Retype the data below line for line, keeping every character the same.

◆ ◆ ◆ ◆ ◆ ◆ ◆

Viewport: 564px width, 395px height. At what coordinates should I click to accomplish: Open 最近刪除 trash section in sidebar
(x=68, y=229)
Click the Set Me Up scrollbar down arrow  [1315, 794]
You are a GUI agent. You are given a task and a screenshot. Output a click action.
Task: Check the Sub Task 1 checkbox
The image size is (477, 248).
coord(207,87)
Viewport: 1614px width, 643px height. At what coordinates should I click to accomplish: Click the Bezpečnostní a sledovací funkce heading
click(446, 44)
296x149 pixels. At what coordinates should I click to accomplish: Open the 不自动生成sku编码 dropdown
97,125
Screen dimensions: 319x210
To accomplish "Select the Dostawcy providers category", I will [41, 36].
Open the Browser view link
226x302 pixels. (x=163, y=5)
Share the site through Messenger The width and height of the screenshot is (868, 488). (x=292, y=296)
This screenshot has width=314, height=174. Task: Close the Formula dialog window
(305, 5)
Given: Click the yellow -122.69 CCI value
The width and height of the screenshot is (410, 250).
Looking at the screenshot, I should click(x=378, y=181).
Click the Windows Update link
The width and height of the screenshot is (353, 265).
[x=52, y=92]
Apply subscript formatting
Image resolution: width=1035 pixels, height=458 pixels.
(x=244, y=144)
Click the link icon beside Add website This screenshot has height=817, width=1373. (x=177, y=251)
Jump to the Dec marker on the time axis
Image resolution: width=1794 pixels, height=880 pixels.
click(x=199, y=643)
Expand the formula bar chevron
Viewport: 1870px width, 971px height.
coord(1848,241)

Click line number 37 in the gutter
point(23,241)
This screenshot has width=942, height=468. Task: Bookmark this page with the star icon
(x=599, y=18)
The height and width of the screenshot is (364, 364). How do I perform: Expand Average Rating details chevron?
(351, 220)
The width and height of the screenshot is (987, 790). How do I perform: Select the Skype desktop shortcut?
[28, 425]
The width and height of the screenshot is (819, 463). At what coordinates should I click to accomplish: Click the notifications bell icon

◆ ◆ ◆ ◆ ◆ ◆ ◆

Response -
Viewport: 564px width, 395px height. At what coordinates should I click to accomplish: Open 最近刪除 trash section in sidebar
(x=68, y=229)
Click the Set Me Up scrollbar down arrow  [1315, 794]
You are a GUI agent. You are given a task and a screenshot. Output a click action.
Task: Check the Sub Task 1 checkbox
The image size is (477, 248).
coord(207,87)
Viewport: 1614px width, 643px height. At what coordinates should I click to accomplish: Click the Bezpečnostní a sledovací funkce heading
click(446, 44)
296x149 pixels. At what coordinates should I click to accomplish: Open the 不自动生成sku编码 dropdown
97,125
Screen dimensions: 319x210
To accomplish "Select the Dostawcy providers category", I will [41, 36].
Open the Browser view link
226x302 pixels. (x=163, y=5)
Share the site through Messenger The width and height of the screenshot is (868, 488). (x=292, y=296)
This screenshot has width=314, height=174. Task: Close the Formula dialog window
(305, 5)
Given: Click the yellow -122.69 CCI value
The width and height of the screenshot is (410, 250).
Looking at the screenshot, I should click(x=378, y=181).
Click the Windows Update link
The width and height of the screenshot is (353, 265).
[x=52, y=92]
Apply subscript formatting
Image resolution: width=1035 pixels, height=458 pixels.
(x=244, y=144)
Click the link icon beside Add website This screenshot has height=817, width=1373. (x=177, y=251)
Jump to the Dec marker on the time axis
Image resolution: width=1794 pixels, height=880 pixels.
click(x=199, y=643)
Expand the formula bar chevron
Viewport: 1870px width, 971px height.
coord(1848,241)

Click line number 37 in the gutter
point(23,241)
This screenshot has width=942, height=468. Task: Bookmark this page with the star icon
(x=599, y=18)
The height and width of the screenshot is (364, 364). How do I perform: Expand Average Rating details chevron?
(351, 220)
The width and height of the screenshot is (987, 790). How do I perform: Select the Skype desktop shortcut?
[28, 425]
The width and height of the screenshot is (819, 463). At what coordinates should I click to accomplish: Click the notifications bell icon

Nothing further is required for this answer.